Friday, April 27, 2012

Global Nephrology: The Growing Inequity of Providing Dialysis in India

I was busy most of the day yesterday attending a conference by the South Asia Initiative at Harvard University. The focus was on health care in South Asia.

One of the speakers was until recently a senior member of the Indian civil service in the ministry of health. She spoke quite lucidly about the Indian experiment with public-private partnerships in health care. At the end of her talk I asked her about how the Government of India was addressing the growing inequity in health care in India. Specifically, I was interested in the growing disparity with access to dialysis care.

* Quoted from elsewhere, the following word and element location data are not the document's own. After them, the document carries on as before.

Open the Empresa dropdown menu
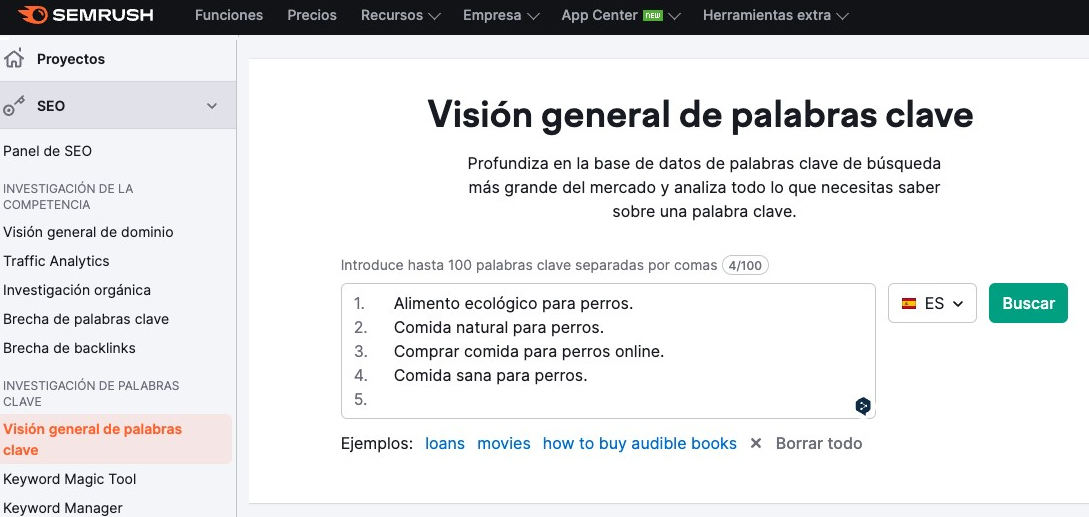This screenshot has width=1089, height=517. [x=501, y=15]
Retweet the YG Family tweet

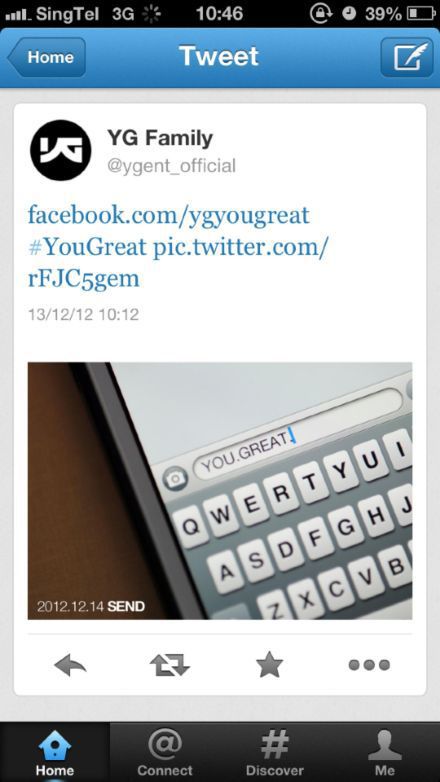coord(170,665)
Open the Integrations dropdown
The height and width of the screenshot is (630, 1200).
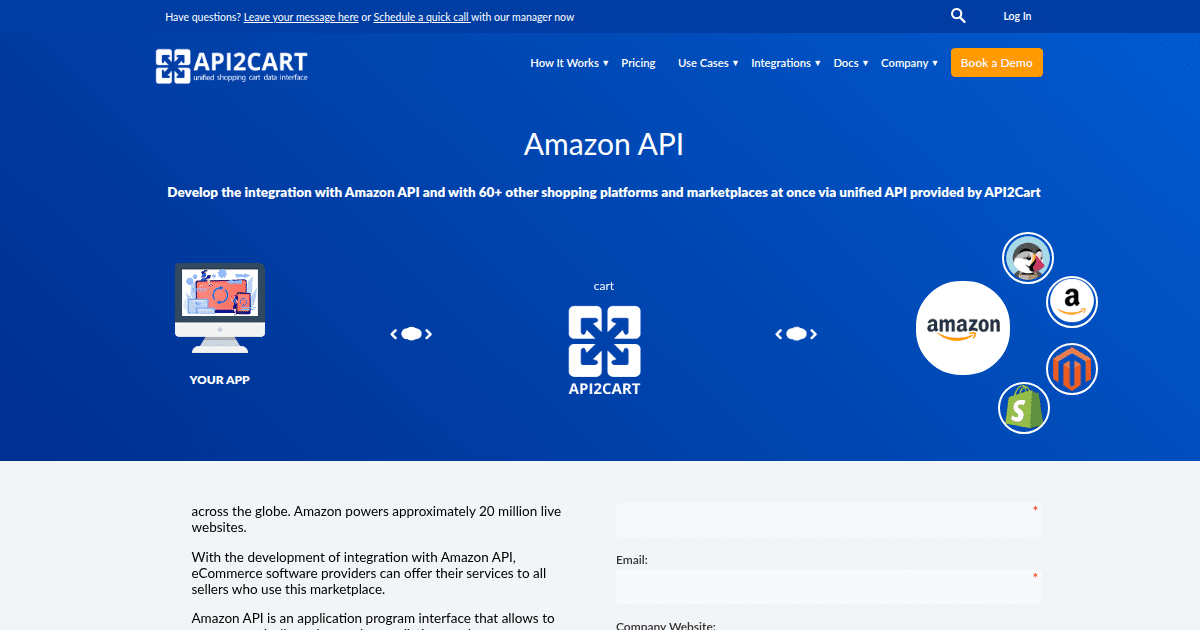pyautogui.click(x=782, y=62)
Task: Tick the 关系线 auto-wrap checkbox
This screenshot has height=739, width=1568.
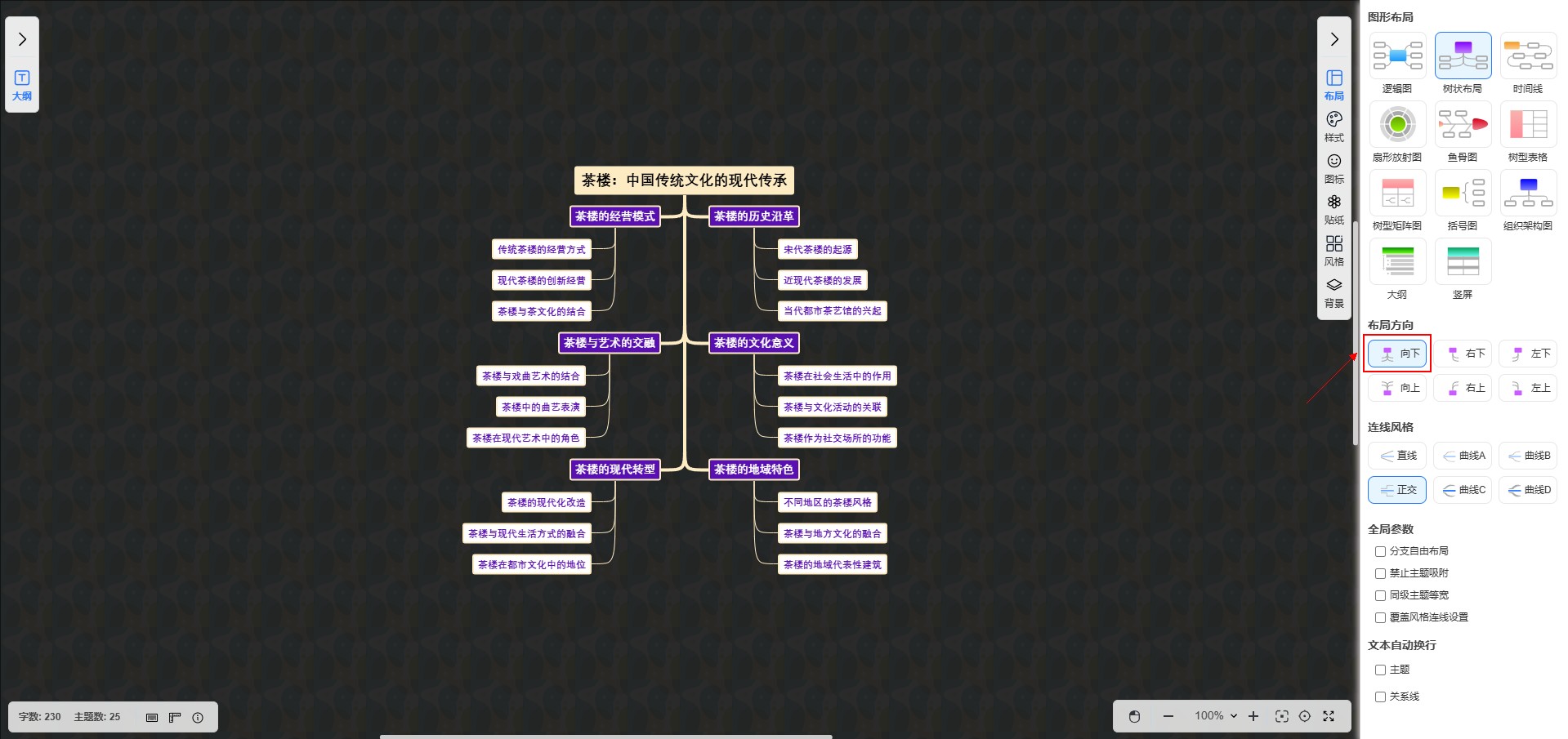Action: tap(1380, 697)
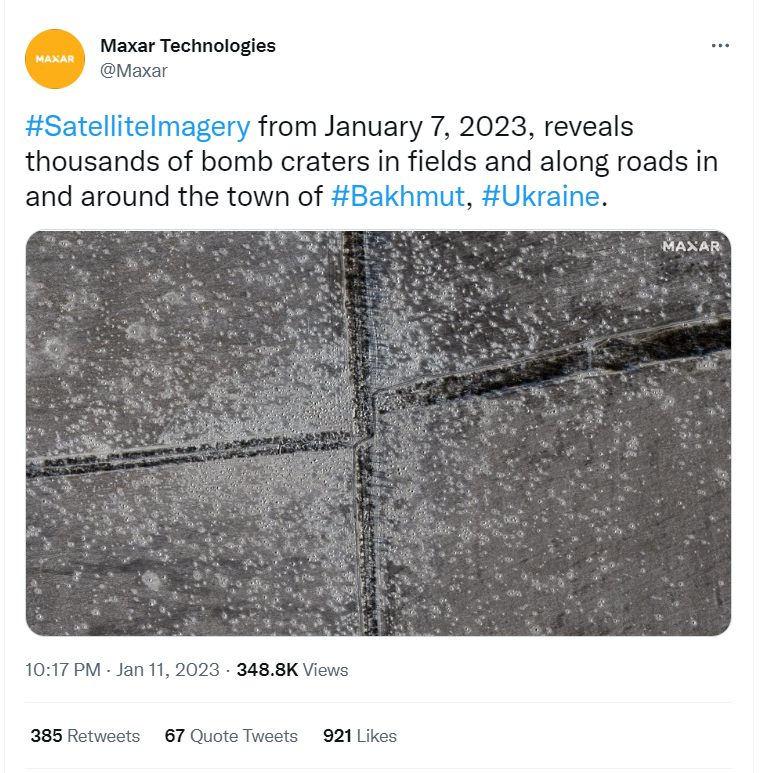Click the MAXAR watermark on the photo
Image resolution: width=761 pixels, height=773 pixels.
point(690,246)
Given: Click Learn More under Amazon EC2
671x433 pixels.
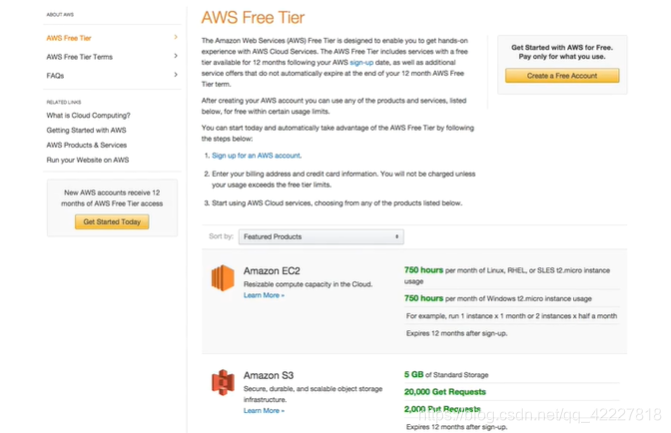Looking at the screenshot, I should [x=264, y=296].
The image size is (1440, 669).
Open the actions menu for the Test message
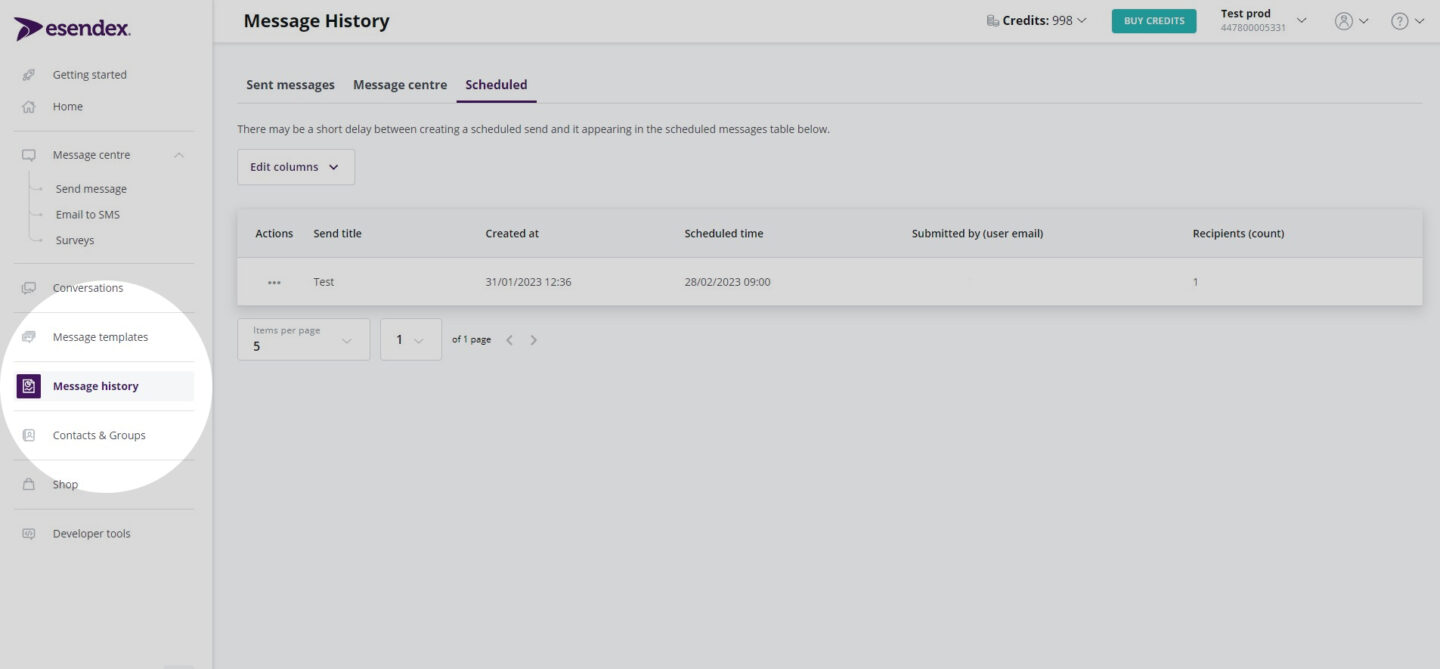click(x=273, y=282)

An article titled “The Big Market for Dialysis in India” by Adi Narayan in Business Week frames the issue well:

“As growing incomes give India’s millions access to First World staples such as cars and cell phones, the population is also experiencing an unpleasant byproduct of Westernized lifestyles: an epidemic of diabetes and the kidney disease it causes. While the number of Indian diabetics is predicted to hit 101 million by 2030, the cost of dialysis makes it a luxury for most patients. “There’s a huge demand for dialysis centers, but only those who can afford it get it,” says Georgi Abraham, a professor at India’s Pondicherry Institute of Medical Sciences and founder of the nonprofit Tamilnad Kidney Research Foundation that provides subsidized dialysis to the poor. “Often I find that patients just disappear. They get one or two sessions when they have some money and then stop. Within a week or two of stopping dialysis, they may just collapse and die.” …About 52,000 patients in India are on kidney dialysis. It’s only 4 percent to 33 percent of the cost in the U.S., but too rich for most Indians.”

The example of dialysis brings up an important concept, namely the issue of health equity. In a fabulous paper in J Epidemiol Community Health, which I recommend you read, Braverman defines equity in health as “the absence of systematic disparities in health (or in major social determinants of health) between groups with different levels of underlying social advantage – that is, wealth, power, or prestige…. Equity is an ethical principle, it also is consonant with and closely related to human rights principles”.

What I find most troublesome with the expansion of dialysis in India is that it is occurring in the private but not in the public sector. Increasingly, the rich who can afford dialysis get it, whereas the poor don't. Indeed, the poor end up dying from kidney failure. The total number of patient's in India undergoing chronic dialysis is increasing, but the expansion is in the private sector. The Government of India is not increasing funds to provide chronic maintenance dialysis in the public sector hospitals where most of the economically disadvantaged receive their care.

In other words, the Government of India's policies are widening the inequity gap. Braverman writes: “Equity means social justice or fairness”. Simply put, the Indian Government's policy around dialysis care is unfair and unjust.